Fear is an emotion aroused by the perceived threat to one's safety and well-being, and it is one of the greatest obstacles to recovery from chemical dependence. For those still in the contemplation stage of change, fear might surface not just with respect to anxiety surrounding the physical pain of withdrawal but as the dread of judgment, punishment or rejection by others. Individuals driven by the fear of losing control (e.g., being powerless) believe they must avoid such natural human feelings as anger, grief or loneliness.
As G. Allan Marlatt, PhD has pointed out in his work on mindfulness-based relapse prevention (MBRP), addiction is a learned response built on both positive and negative reinforcements. While the (initial) pleasure in getting high or intoxicated acts as a positive reinforcement, sustained use is maintained through aversion to fear as the user seeks release from the pain, anxiety or depression associated with the crash or withdrawal from a substance.1
As I wrote about in a previous article on MBRP, cravings and urges are triggered by a desire for things to be different from the way they are.2 Paradoxically, aversion to fear only produces increased attachment to one's own intrusive and obsessive ruminations about it. Thus, in our desire to avoid that which is fearful, we end up at its mercy, creating our own unnecessary emotional suffering. Mindfulness, with its roots in Buddhist vipassama (insight) meditation, asks us to accept ourselves nonjudgmentally in the present moment. It teaches us to observe and accept the sources of fear within ourselves without having to act on them. As Pema Chodron writes in her book The Places That Scare You, “In sitting meditation … we train in opening the fearful heart to the restlessness of our own energy. We learn to abide with the experience of our emotional distress.”3
The goal of MBRP is not to change negative thoughts and feelings but to change our relationship to them. As David Richo suggests in his book The Five Things We Cannot Change: And the Happiness We Find by Embracing Them, “The counterpart of fear is excitement … The freedom to feel leads to fearless honesty.”4 When we give ourselves the emotional space to simply “be” with our fears, they are made ordinary and temporary. The results are a greater sense of empowerment and enhanced self-efficacy, both of which are necessary for sustaining recovery.

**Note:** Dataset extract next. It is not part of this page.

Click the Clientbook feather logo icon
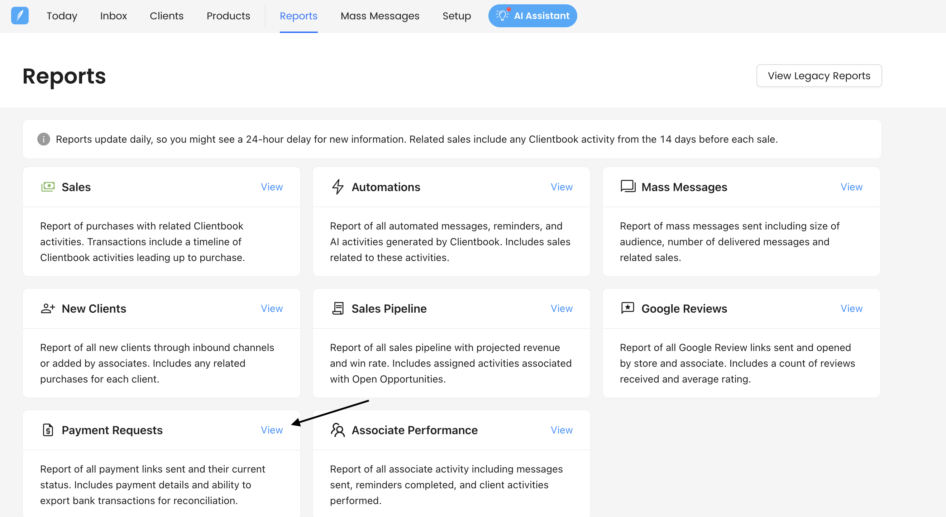 point(20,16)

Mountain Well guided meditation
Mountain Well was designed to be a guided mindfulness meditation that allows participants to engage the affective processes that underline and reinforce the addictive mind or the “stinkin' thinkin'” familiar to those who attend 12-Step groups. It was derived from two sources: a guided mindfulness meditation on wishes taught by Jon Kabat-Zinn and a Celtic tale of transformation and nurturance conveyed by Joseph Campbell in his book The Hero With a Thousand Faces.5 Given the fear that accompanies the first steps of recovery, I have found this meditation helpful in creating a holding environment for patients to feel safe enough to admit their fears. It consists of a narrative with two integrated parts: The first addresses the concept of embracing fear, while the second instills hope and promotes a vision for recovery.
Mountain Well asks us to face those monsters-real or imagined-that we believe will destroy us. In accepting rather than avoiding those unwanted or shadow aspects of ourselves or our lives, we learn that fear is meant to be felt and let go of. By learning how not to be possessed by fear, we begin to experience a new flexibility of attitude and spirit that can serve us well in recovery.

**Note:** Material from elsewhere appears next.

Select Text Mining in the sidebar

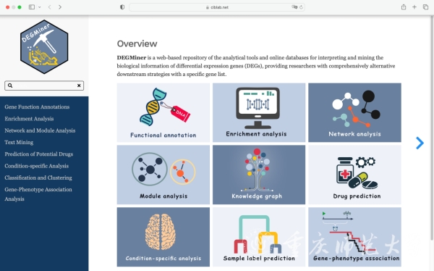tap(19, 142)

Because the meditation asks people who are in raw and fragile emotional states to partake in an experience that might touch upon traumatic thoughts or images, it should be introduced and presented in a non-threatening fashion. I do not force people to participate in the meditation; rather, I invite them to partake in the experience to the best of their ability. If at any time they are unable to continue, they may simply open their eyes and stop. While Mountain Well is designed to help people transform fears, it should not in itself become retraumatizing.
Mountain Well begins with an invitation to sit upright, if possible, and close one's eyes. I often begin each formal meditation by softly chiming a pair of Tibetan meditation bells three times, though this is not necessary. I ask everyone to begin by observing their breathing, and if possible to breathe from the belly. They should simply notice the rise and fall of their abdomen without trying to breathe in any special or particular way. Once the participants begin to settle into silence and stillness, I speak in natural measured tones that permit space for pauses. The script below may be embellished or modified, but do allow about 20 minutes to complete the meditation as is:
Now I would like to invite you to imagine with your mind's eye that you are on a mountain. It can be a mountain that you're familiar with or perhaps one that you've seen in a photograph or a movie. Either way, you have climbed up among the trees and rocks to a high point under a hot sun, and now you are thirsty but you haven't brought any water with you. There's a clearing in the trees below you, though, and in this clearing you see what looks like an old-fashioned well. Imagine, if you can, a fairy tale well with a bucket and a rope and crank to drop the bucket down and pull it up. However you see it, I invite you to walk down from where you are to the clearing.